Signal handlers can validate parameters before processing:

defineFlow(formState.editing, {
  submit: (state, signal) => {
    // Email validation
    const emailRegex = /^[^\s@]+@[^\s@]+\.[^\s@]+$/;
    if (!emailRegex.test(signal.email)) {
      return Result.reject("Invalid email format");
    }
    
    // Password strength validation
    if (signal.password.length < 8) {
      return Result.reject("Password must be at least 8 characters");
    }
    
    // Business rule validation
    if (state.submitCount >= 3) {
      return Result.reject("Too many submission attempts");
    }
    
    return formState.submitting({
      ...state,
      formData: signal,
      submitCount: state.submitCount + 1
    });
  }
});

Cross-State Validation

Signals can be validated against the broader application context:

defineFlow(orderState.draft, {
  submit: (state, signal, context) => {
    // Validate against user state
    if (!context.user.isVerified) {
      return Result.reject("Account must be verified to place orders");
    }
    
    // Validate against inventory state
    const available = context.inventory[state.productId];
    if (available < state.quantity) {
      return Result.reject(`Only ${available} items in stock`);
    }
    
    // Validate against payment state
    if (context.payment.method === null) {
      return Result.reject("Payment method required");
    }
    
    return orderState.processing(state);
  }
});

Signal Patterns

Common patterns emerge when working with StateFlow's signal system that promote clean, maintainable code.

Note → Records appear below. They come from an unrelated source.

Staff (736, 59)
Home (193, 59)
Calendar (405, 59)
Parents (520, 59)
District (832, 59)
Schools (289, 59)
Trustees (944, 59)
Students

Command and Query Separation

Signals should represent commands (state changes) rather than queries (state reads):

// ✅ Good - signals for state changes
const signals = {
  startRecording: defineSignal("startRecording"),
  stopRecording: defineSignal("stopRecording"),
  setQuality: defineSignal<{ quality: 'high' | 'medium' | 'low' }>("setQuality")
};

// ❌ Avoid - signals for queries
const badSignals = {
  getRecordingStatus: defineSignal("getRecordingStatus"), // Use direct state access
  isRecording: defineSignal("isRecording") // Use state observation
};

Signal Composition

Complex operations can be composed from simpler signals:

async function saveAndClose(data: FormData) {
  // Compose multiple signals for complex operations
  const saveResult = await dispatch(app, signals.save({ data })).done();
  
  if (saveResult.kind === ResultKind.OK) {
    const closeResult = dispatch(app, signals.close());
    return closeResult;
  }
  
  return saveResult;
}

Error Recovery Signals

Design signals that support error recovery flows:

const recoverySignals = {
  retry: defineSignal<{ attemptNumber: number }>("retry"),
  fallback: defineSignal<{ useCache: boolean }>("fallback"),
  reset: defineSignal("reset")
};

defineFlow(apiState.error, {
  retry: (state, signal) => {
    if (signal.attemptNumber > 3) {
      return Result.reject("Maximum retry attempts exceeded");
    }
    return apiState.fetching({ ...state, attempt: signal.attemptNumber });
  },
  
  fallback: (state, signal) => {
    if (signal.useCache && state.cachedData) {
      return apiState.ready({ ...state, data: state.cachedData });
    }
    return Result.reject("No cached data available");
  },
  
  reset: () => apiState.idle(initialApiState)
});

Through these mechanisms, StateFlow's signal system provides a robust foundation for state management that guarantees handling, provides comprehensive feedback, and maintains system integrity throughout the application lifecycle.